**** Provided data ****

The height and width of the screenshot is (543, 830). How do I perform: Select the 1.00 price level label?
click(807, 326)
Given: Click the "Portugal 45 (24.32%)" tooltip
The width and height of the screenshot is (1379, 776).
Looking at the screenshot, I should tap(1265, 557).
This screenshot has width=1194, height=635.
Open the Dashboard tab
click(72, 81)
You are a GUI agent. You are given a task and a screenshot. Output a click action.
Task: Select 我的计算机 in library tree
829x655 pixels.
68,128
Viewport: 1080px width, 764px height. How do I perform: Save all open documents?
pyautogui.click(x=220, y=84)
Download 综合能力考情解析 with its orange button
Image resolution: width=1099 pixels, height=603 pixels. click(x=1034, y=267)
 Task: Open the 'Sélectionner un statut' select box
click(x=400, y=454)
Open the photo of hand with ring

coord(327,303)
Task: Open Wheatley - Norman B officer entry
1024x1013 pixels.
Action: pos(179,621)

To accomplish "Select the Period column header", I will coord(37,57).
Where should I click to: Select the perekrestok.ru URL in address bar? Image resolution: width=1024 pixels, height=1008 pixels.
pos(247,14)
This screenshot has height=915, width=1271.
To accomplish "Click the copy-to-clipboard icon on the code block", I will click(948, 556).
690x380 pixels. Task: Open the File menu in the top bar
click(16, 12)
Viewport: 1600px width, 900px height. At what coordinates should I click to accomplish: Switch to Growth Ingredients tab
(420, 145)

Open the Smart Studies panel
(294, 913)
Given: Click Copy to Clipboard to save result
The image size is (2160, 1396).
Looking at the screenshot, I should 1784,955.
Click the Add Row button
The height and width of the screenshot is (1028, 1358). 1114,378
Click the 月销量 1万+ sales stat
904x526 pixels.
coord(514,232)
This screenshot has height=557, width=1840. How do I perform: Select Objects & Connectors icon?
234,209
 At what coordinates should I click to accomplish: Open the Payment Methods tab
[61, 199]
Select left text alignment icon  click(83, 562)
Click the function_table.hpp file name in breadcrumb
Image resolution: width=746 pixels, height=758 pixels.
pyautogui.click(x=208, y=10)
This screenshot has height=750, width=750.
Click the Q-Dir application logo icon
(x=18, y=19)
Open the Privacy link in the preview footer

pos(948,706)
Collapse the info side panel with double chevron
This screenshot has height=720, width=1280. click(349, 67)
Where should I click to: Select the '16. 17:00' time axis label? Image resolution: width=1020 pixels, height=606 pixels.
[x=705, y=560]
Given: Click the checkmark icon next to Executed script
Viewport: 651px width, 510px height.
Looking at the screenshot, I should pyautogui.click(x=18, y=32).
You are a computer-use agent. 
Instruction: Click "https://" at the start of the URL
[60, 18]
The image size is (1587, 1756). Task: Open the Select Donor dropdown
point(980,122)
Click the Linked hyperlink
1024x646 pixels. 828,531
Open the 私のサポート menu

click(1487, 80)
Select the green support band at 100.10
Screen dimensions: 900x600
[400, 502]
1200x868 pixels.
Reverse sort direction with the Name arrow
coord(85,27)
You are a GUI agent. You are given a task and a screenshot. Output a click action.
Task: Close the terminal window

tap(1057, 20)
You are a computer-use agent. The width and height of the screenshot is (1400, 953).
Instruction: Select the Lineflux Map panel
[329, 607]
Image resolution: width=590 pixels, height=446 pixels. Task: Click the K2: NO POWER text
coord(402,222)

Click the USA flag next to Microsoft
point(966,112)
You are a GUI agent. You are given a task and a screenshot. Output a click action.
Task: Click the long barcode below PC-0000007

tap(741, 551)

****

What you need to do:
Check each line of the data above for the word "computer" and copy the ones where it is found.

Response to this task:
You are a computer-use agent. 
You are a computer-use agent. The width and height of the screenshot is (1400, 953).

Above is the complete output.